The Inspector-General for Emergency Management recommends that the Department of Environment, Land, Water and Planning (or the single entity referenced in Recommendation 4) lead the development and distribution of evidence-based land and fuel management tools for use by all legislated fuel management organisations to ensure a common approach to fuel management.
DELWP and CFA are currently improving how weather conditions are reflected in bushfire risk modelling, improving data on house loss and asset location, and improving understanding of the likelihood of ignition events. This work will improve understanding of bushfire risk in a broader range of circumstances, providing an evidence base for the development of more sophisticated fuel management tools.
DELWP, in collaboration with CFA, has been working with the Commonwealth Scientific and Industrial Research Organisation (CSIRO) and the University of Melbourne to update bushfire risk models to include locally specific weather streams, suppression effectiveness models, and climate change data.
As part of the Risk 2.0 Project (refer to Action 7.3), DELWP has made improvements and enhancements to the following datasets and models that underpin bushfire risk modelling:
- Weather streams – DELWP's previous approach to modelling weather used a single weather scenario, based on similar conditions to those experienced during Black Saturday (2009) to model bushfire risk. Through this sub-project DELWP can now model multiple weather scenarios representing local conditions ranging from the worst-case scenario to an 'every year' type of weather event.

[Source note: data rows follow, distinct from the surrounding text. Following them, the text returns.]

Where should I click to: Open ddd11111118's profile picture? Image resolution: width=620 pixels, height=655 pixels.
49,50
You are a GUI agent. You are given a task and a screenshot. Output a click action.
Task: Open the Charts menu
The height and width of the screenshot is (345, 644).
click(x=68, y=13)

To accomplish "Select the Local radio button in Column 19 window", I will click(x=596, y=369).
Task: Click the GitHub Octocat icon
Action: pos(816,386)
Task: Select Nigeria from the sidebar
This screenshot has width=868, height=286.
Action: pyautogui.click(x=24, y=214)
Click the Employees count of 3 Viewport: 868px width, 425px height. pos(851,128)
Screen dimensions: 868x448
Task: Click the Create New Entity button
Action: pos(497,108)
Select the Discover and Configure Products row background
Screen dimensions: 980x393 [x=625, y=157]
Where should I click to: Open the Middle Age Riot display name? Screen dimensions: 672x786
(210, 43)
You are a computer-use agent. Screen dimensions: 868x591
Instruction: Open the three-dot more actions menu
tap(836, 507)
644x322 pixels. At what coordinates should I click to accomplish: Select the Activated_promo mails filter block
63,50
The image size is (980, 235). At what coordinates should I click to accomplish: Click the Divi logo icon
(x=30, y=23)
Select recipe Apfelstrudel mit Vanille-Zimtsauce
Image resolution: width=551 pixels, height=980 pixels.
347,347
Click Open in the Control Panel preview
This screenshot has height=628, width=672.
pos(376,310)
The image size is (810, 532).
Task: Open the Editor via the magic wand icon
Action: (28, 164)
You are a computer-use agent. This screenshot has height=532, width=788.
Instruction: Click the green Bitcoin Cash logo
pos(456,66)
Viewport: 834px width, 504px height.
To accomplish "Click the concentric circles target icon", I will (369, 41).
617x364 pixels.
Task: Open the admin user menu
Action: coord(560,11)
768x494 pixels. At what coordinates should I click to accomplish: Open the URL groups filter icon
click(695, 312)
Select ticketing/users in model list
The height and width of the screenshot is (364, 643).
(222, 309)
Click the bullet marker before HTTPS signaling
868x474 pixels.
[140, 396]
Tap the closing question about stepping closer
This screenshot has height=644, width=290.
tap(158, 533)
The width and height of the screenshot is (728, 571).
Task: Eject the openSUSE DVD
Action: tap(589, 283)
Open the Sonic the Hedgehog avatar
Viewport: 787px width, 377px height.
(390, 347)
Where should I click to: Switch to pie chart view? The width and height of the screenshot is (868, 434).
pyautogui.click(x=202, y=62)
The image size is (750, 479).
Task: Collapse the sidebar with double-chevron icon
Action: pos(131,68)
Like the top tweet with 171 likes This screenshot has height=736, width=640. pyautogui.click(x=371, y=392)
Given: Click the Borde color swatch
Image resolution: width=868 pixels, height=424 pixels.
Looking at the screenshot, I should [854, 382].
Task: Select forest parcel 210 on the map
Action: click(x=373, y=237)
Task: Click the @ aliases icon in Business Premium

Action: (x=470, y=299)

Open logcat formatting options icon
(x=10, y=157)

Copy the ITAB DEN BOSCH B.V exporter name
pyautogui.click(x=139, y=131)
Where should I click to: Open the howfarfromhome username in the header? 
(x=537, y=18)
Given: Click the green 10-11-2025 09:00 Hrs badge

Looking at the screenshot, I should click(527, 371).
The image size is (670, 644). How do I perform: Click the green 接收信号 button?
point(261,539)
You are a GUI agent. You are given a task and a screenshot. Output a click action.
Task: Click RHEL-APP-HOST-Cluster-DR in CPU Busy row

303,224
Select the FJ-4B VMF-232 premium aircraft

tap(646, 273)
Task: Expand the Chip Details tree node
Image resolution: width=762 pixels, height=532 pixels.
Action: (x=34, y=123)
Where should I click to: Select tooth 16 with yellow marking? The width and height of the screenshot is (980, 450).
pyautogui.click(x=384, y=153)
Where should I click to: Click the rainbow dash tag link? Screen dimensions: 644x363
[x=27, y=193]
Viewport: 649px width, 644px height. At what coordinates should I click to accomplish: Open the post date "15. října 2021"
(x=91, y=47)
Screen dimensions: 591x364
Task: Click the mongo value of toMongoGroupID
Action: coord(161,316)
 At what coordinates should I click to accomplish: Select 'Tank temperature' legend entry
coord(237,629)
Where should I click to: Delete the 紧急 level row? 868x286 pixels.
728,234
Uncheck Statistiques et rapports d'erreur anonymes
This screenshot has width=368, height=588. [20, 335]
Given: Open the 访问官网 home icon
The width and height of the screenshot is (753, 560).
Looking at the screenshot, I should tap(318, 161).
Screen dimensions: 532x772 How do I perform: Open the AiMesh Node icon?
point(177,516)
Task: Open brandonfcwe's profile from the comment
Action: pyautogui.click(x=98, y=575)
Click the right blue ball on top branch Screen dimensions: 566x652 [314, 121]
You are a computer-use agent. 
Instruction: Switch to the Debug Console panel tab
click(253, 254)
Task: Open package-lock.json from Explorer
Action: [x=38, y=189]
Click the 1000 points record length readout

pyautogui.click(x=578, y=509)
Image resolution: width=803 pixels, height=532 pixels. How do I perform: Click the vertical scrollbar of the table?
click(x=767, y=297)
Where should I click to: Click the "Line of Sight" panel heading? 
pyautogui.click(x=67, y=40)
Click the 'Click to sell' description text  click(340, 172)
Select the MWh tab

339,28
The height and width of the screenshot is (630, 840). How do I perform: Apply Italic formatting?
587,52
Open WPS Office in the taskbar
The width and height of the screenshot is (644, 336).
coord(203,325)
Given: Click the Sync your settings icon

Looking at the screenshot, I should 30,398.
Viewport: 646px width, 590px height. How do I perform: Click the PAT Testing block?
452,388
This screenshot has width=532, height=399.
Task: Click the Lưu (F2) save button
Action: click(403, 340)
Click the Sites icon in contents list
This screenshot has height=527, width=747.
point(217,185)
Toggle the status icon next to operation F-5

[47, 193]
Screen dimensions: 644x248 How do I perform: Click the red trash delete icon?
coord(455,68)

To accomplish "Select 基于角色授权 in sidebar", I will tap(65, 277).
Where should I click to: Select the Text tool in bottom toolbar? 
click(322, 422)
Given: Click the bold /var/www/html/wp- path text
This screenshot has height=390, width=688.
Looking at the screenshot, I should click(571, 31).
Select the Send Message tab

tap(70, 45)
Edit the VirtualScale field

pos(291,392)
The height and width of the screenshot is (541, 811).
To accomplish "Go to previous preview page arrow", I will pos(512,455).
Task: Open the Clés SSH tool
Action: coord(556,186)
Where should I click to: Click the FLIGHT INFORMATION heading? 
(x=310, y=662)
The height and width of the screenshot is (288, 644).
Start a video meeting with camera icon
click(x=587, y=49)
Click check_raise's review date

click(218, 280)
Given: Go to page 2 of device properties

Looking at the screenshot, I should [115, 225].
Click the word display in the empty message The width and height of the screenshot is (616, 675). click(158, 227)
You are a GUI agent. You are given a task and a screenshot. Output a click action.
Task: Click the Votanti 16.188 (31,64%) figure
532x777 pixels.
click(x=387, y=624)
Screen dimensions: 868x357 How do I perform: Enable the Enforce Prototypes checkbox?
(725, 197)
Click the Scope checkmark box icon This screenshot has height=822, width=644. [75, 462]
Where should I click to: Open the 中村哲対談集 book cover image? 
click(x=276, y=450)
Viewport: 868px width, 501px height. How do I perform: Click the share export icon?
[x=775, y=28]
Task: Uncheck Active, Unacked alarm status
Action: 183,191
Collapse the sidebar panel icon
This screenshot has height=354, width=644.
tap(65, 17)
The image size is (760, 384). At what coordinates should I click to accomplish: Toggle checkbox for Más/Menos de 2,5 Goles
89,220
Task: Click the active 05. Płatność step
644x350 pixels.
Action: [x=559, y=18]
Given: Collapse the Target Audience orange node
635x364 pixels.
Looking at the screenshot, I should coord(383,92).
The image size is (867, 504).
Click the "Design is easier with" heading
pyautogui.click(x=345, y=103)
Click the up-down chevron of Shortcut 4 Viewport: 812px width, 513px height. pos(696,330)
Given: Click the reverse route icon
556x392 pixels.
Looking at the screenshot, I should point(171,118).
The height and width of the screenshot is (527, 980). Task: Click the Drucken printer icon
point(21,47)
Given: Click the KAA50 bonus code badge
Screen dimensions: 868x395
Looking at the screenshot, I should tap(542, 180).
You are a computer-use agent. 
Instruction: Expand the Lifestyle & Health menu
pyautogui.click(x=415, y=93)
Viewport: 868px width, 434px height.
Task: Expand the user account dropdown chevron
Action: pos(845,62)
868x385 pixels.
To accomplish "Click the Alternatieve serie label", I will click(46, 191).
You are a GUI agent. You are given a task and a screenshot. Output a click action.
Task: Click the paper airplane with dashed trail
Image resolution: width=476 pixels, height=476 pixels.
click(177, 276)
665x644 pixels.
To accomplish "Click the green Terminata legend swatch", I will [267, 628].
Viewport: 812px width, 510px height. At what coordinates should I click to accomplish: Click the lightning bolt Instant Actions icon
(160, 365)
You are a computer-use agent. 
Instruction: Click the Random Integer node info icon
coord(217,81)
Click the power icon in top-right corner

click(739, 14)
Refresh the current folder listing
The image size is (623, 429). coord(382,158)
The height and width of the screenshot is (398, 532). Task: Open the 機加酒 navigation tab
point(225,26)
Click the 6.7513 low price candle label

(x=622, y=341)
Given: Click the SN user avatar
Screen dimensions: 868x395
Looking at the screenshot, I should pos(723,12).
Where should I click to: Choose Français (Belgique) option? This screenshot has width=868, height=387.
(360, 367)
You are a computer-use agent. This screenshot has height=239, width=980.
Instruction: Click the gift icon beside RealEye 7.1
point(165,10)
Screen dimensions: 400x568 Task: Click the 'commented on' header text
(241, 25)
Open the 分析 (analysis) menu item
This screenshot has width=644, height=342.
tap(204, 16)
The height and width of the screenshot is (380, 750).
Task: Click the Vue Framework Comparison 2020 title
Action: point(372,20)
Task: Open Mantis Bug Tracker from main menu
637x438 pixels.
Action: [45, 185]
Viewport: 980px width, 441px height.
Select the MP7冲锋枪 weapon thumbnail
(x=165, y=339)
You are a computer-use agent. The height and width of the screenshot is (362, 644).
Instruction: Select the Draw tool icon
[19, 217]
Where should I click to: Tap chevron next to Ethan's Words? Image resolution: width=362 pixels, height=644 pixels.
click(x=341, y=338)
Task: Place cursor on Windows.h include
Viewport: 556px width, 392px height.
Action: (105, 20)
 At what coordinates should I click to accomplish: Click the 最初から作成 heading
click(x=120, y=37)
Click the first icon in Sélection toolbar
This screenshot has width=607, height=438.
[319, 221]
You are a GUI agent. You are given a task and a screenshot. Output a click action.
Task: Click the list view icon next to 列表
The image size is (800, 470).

- Likelihood models – DELWP in collaboration with the University of Melbourne, has developed ignition likelihood predictive models for human and lightning causes for strategic fire planning. These models are used to predict spatial variability of ignition likelihood across the landscape for a given weather and fuel scenario. This sub-project improves existing information about the likelihood of a fire starting and spreading (depending on the weather, landscape dryness, and ability to suppress the fire).
- House loss models – DELWP has updated the house loss model to include risk factors that influence how well a house can withstand fire, such as nearby vegetation. The house loss model was independently evaluated by a data scientist from DELWP. The University of Melbourne has also prepared a report on the calibration of house loss models for use with Victoria's simulation system Phoenix RapidFire .
- Asset location – DELWP has completed the asset location dataset which depicts building locations, building classifications (houses and outbuildings), and the number of buildings on a given property. This is a key upgrade from the previous approach which used address points as asset locations.